Purtroppo una parte della sinistra, i parlamentari del Pci, si astennero al momento della sua approvazione, solo perché esclusa dalla partecipazione al Governo. Ma quello che è più interessante osservare è come, alla crisi successiva del Fordismo e alla trasformazione della filosofia dell’impresa, con la flessibilità ma anche con la responsabilità che incombe sul lavoratore sui risultati quantitativi e qualitativi delle sue opere, si sia accompagnato in Italia a una risorgenza delle forme più autoritarie del Taylorismo, particolarmente nei servizi, santificata non solo dal mito del manager che si fa strada con le gomitate e le stock options, ma dalla ideologia del liberismo autoritario. Con gli “yuppies” che privilegiano l’investimento finanziario a breve termine, ritorna così per gli strati più fragili (in termini di conoscenza) l’impero della meritocrazia. A questa nuova trasformazione (e qualche volta degrado) del sistema industriale italiano ha però contribuito l’egualitarismo salariale di una parte del movimento sindacale, a partire dall’accordo sul punto unico di scala mobile, che ha offerto, in un mercato del lavoro in cui prevale la diversità (anche di conoscenze) e nel quale diventa necessario ricostruire una solidarietà fra persone e fra diversi, una sostanziale legittimazione alle imprese che hanno saputo ricostruire un rapporto diverso (autoritario ma compassionevole) con la persona sulla base di una incomprensibile meritocrazia.
Le stesse osservazioni si possono fare per i “bisogni”, contrapposti negli anni 60 del secolo scorso alle domande che prevalgono nel vissuto dei cittadini nella società dei consumi. Era questa anche la convinzione di un grande studioso marxista come Paul Sweezy. Sweezy opponeva i needs (i bisogni reali, le necessità) ai wants (le domande, i desideri), attribuendo implicitamente ad uno stato illuminato e autoritario la selezione «nell’interesse dei cittadini» fra gli uni e gli altri. Come se non fossero giunti i tempi in cui le domande e i desideri di fronte alle scelte e alle priorità imposte dalla condizione del lavoro e dalle lotte dei lavoratori si trasformano gradualmente in diritti universali, attraverso i quali, i cittadini, i lavoratori (non un padrone o uno stato illuminato), con il conflitto sociale, riuscirono a far progredire la stessa nozione di democrazia.

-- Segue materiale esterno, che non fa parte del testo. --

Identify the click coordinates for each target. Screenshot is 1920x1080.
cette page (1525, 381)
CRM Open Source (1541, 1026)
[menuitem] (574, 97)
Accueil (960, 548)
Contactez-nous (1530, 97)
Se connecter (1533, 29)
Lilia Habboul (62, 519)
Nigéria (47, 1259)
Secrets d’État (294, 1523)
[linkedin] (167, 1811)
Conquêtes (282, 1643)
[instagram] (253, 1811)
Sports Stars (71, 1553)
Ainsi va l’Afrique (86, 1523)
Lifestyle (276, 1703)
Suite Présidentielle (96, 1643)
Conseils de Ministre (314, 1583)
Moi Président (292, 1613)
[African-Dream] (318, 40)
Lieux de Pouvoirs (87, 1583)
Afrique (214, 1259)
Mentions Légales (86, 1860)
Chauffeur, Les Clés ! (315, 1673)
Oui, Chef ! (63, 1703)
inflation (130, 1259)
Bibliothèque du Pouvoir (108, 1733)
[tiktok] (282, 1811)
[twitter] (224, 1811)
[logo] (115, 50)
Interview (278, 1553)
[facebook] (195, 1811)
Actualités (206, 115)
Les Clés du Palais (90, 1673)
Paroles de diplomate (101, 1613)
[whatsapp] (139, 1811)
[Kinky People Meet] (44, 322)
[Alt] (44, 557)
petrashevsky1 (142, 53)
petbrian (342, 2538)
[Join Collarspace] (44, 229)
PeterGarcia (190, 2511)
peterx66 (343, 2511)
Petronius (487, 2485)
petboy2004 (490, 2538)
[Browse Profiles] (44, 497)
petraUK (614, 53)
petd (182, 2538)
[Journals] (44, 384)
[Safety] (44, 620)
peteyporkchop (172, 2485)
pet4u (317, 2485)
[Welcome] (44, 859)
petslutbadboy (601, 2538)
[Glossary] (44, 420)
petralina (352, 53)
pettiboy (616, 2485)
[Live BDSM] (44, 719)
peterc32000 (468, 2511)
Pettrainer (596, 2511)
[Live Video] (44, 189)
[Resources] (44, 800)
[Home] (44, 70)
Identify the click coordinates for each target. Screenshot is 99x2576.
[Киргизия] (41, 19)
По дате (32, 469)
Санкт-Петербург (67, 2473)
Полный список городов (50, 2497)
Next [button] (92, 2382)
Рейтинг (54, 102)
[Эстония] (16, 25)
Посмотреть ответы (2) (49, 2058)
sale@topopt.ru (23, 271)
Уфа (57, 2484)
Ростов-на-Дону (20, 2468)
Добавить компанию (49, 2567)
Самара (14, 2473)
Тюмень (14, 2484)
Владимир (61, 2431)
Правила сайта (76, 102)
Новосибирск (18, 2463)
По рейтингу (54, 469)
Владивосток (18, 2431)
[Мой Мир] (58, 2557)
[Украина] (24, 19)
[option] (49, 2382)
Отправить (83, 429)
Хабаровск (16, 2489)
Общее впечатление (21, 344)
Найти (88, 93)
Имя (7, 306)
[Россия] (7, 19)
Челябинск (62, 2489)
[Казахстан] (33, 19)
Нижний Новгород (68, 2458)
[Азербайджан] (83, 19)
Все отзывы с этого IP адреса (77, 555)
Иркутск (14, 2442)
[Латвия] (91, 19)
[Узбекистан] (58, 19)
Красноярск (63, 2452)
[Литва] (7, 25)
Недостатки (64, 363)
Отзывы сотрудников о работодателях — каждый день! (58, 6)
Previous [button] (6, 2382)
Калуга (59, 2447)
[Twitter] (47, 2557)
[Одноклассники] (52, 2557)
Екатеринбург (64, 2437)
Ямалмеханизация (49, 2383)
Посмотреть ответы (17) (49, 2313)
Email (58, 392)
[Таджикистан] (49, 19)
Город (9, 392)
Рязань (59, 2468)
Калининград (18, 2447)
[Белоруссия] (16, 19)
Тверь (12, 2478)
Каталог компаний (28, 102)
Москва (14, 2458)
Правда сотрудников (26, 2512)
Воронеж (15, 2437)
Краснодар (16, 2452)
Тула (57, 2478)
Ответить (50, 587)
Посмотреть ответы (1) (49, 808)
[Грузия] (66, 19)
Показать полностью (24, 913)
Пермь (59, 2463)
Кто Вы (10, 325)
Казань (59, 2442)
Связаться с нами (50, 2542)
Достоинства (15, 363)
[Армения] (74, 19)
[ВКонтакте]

Meriti e bisogni o capacità e diritti? Non è una questione di vocabolario: la meritocrazia nasconde il grande problema dell’affermazione dei diritti individuali di una società moderna. E sorprende che la cultura della meritocrazia (magari come antidoto alla burocrazia, quando la meritocrazia è il pilastro della burocrazia) sia riapparsa nel linguaggio corrente del centrosinistra e della stessa sinistra, e con il predominio culturale del liberismo neoconservatore e autoritario, come un valore da riscoprire. Mentre più noti giuristi, i più noti studiosi di economia e di sociologia, da Bertrand Swartz a Amartya Sen, a Alain Supiot si sono affannati ad individuare e a riscoprire dei criteri di selezione e di opportunità del lavoro qualificato, capaci di riconciliare - non per pochi ma per tutti- libertà e conoscenza, di immaginare una crescita dei saperi come un fattore essenziale, da incoraggiare e da prescrivere, introducendo così un elemento dinamico nella stessa crescita culturale della società contemporanea. La capability di Amartya Sen non comporta soltanto la garanzia di una incessante mobilità professionale e sociale che deve ispirare un governo della flessibilità che non si traduca in precarietà e regressione. Essa rappresenta anche l’unica opportunità (non è poco) di ricostruire sempre nella persona le condizioni di realizzare se stessa, “governando” il proprio lavoro (...).